April 21st, 2024


Bigotry returns to Virginia

Cal Thomas

By Cal Thomas

Published June 26,2018

 Bigotry returns to Virginia

As a longtime resident of Virginia, I am well aware of its sordid history when it comes to slavery, racism and discrimination.

I can still remember "colored only" restrooms, water fountains, poll taxes and African Americans forced to ride in the back of the bus.

Virginia public schools in the 1950s were mostly segregated, as they had been since first established in 1870.

Segregation was so bad in my home state of Virginia that even Native Americans were largely excluded from public education. It wasn't until 1963, nine years after Brown v. Board of Education, that public schools were open to them. It took another five years before the U.S. Supreme Court ruled in Charles C. Green et al. v. County School Board of New Kent County, Virginia, that the New Kent School Board had to "convert promptly to a [school] system without a 'white' school, and a 'Negro' school, but just schools."

This ruling quickened the pace of desegregation in Virginia.

What happened last week to White House Press Secretary Sarah Huckabee Sanders and her friends at the Red Hen restaurant in Lexington, Virginia, brought back memories of those unpleasant days, except in this case it wasn't race, but ideology that led to Sanders and her party being expelled from the establishment.

A waiter had served their meal, but after learning that Sanders was there, the owner asked her to leave.
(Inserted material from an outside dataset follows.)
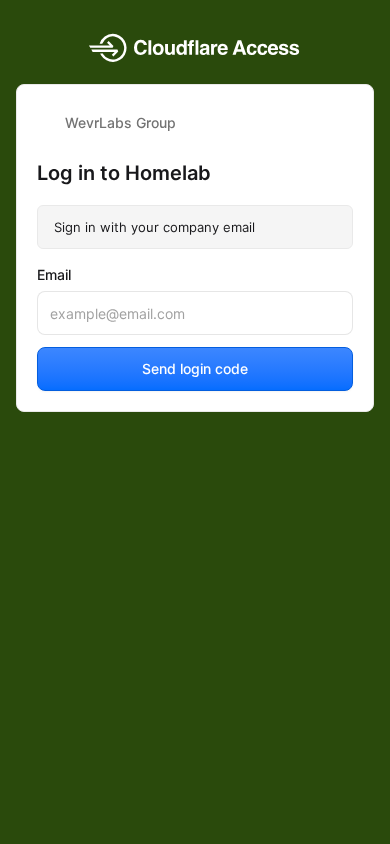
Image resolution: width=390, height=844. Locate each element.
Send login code (195, 368)
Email (54, 274)
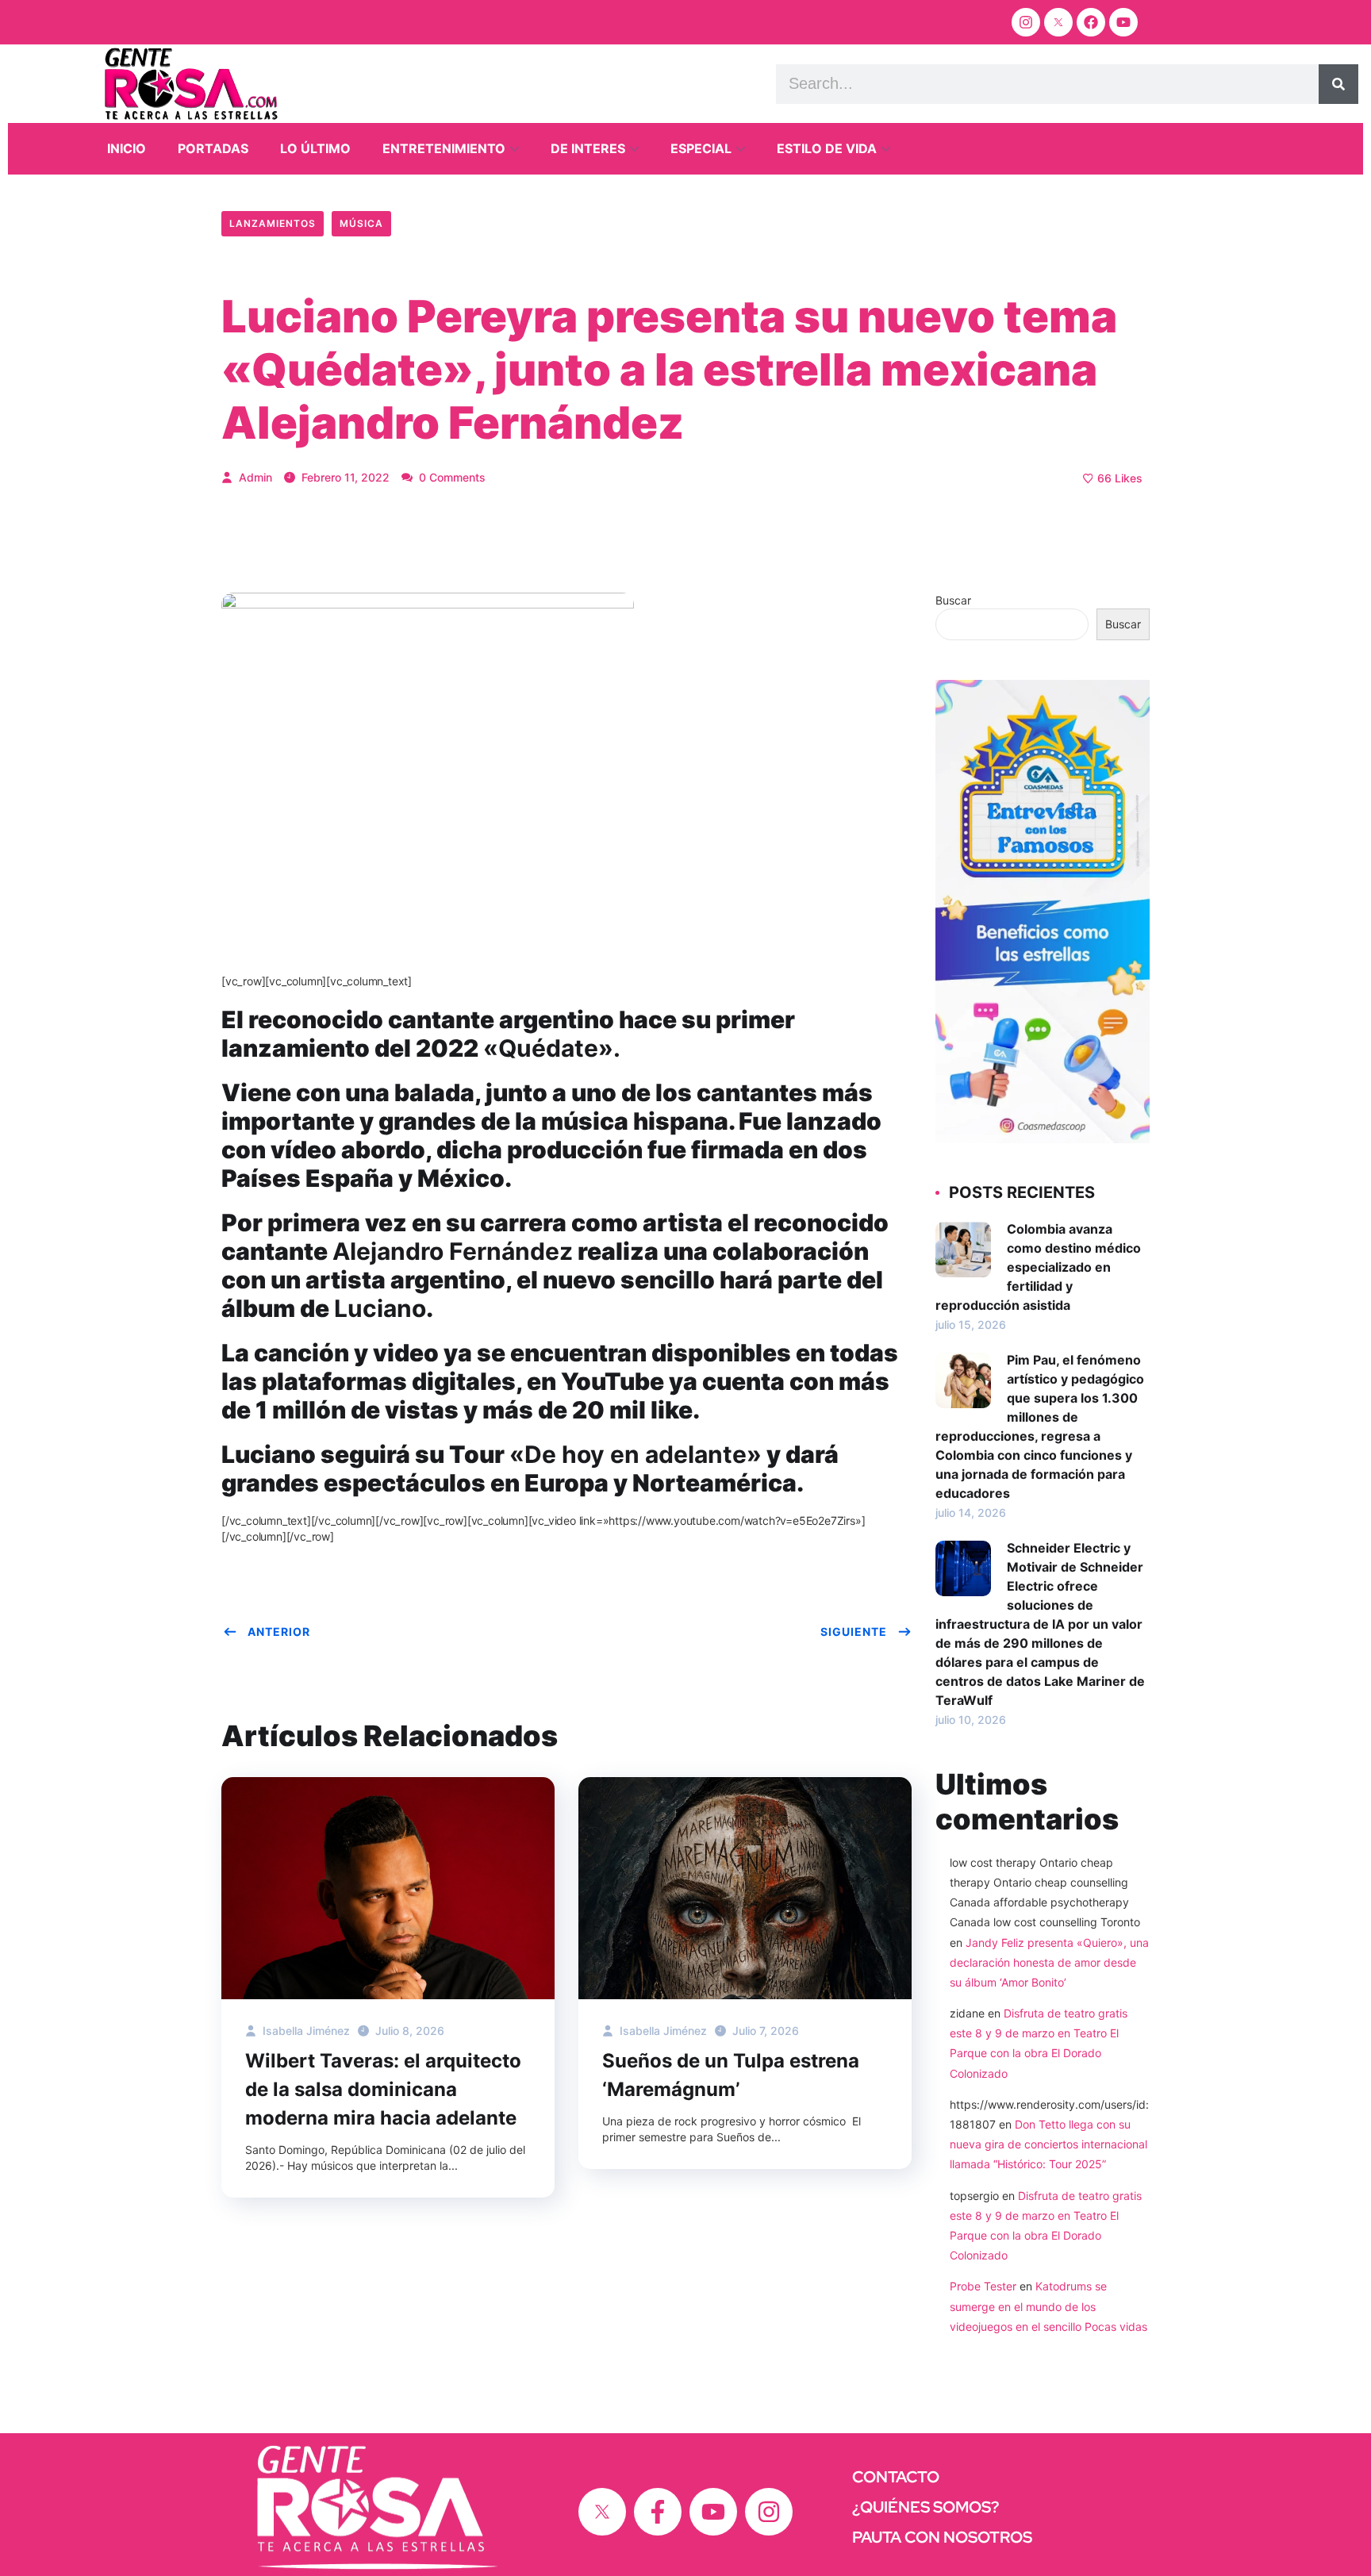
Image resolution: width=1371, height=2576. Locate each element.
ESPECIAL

Sanders tweeted, "...Her actions say far more about her than about me. I always do my best to treat people, including those I disagree with, respectfully and will continue to do so."

Will the owner begin screening future patrons based on their political ideology and who they voted for in the last election? Those who claim to be defenders of free speech and free association have been strangely quiet about the incident, leading one to believe they support the restaurant owner's decision.

Liberals and civil rights activists criticized and filed lawsuits against Jack Phillips, the Colorado baker, who refused on religious grounds to make a wedding cake for a same-sex couple, even though he had baked other kinds of cakes for gay customers. Phillips, who never threw gay customers out of his bakery, later won his case before the Supreme Court.

The left was so incensed over last year's demonstration by a white supremacist group in Charlottesville, Virginia, that they stepped up their efforts to remove Confederate statues from public places.

Last week, after three years of dawdling, the Alexandria City Council voted to expunge the name of Confederate States President Jefferson Davis from the highway, changing it to Richmond Highway. In neighboring Arlington County, Davis' name will remain for now, but I suspect not for much longer as that county, too, is dominated by liberal politicians.

One doesn't need to have much imagination to predict what would have happened if a gay person, an African American or even a liberal politician had been asked by a conservative restaurant owner to leave because of their sexual orientation, race or ideology. The outcries would have properly come from just about everywhere and lawyers would be lined up to file anti-discrimination lawsuits. Demonstrators outside the restaurant would have quickly followed, probably forcing the place to close, or requiring the owner to issue an apology.

As in the case of "comedian" Michelle Wolf, who made remarks about Sanders' smoky eye at this year's White House Correspondents Dinner, Sanders continues to demonstrate more class than her critics.

Some on the left blame President Trump for the increase in political invective. Sorry, but that doesn't wash. People are responsible for their own behavior and if they think someone is behaving badly, they should demonstrate classier behavior. Like Sarah Sanders continues to do.

Cal Thomas, America's most-syndicated columnist, is the author of 10 books.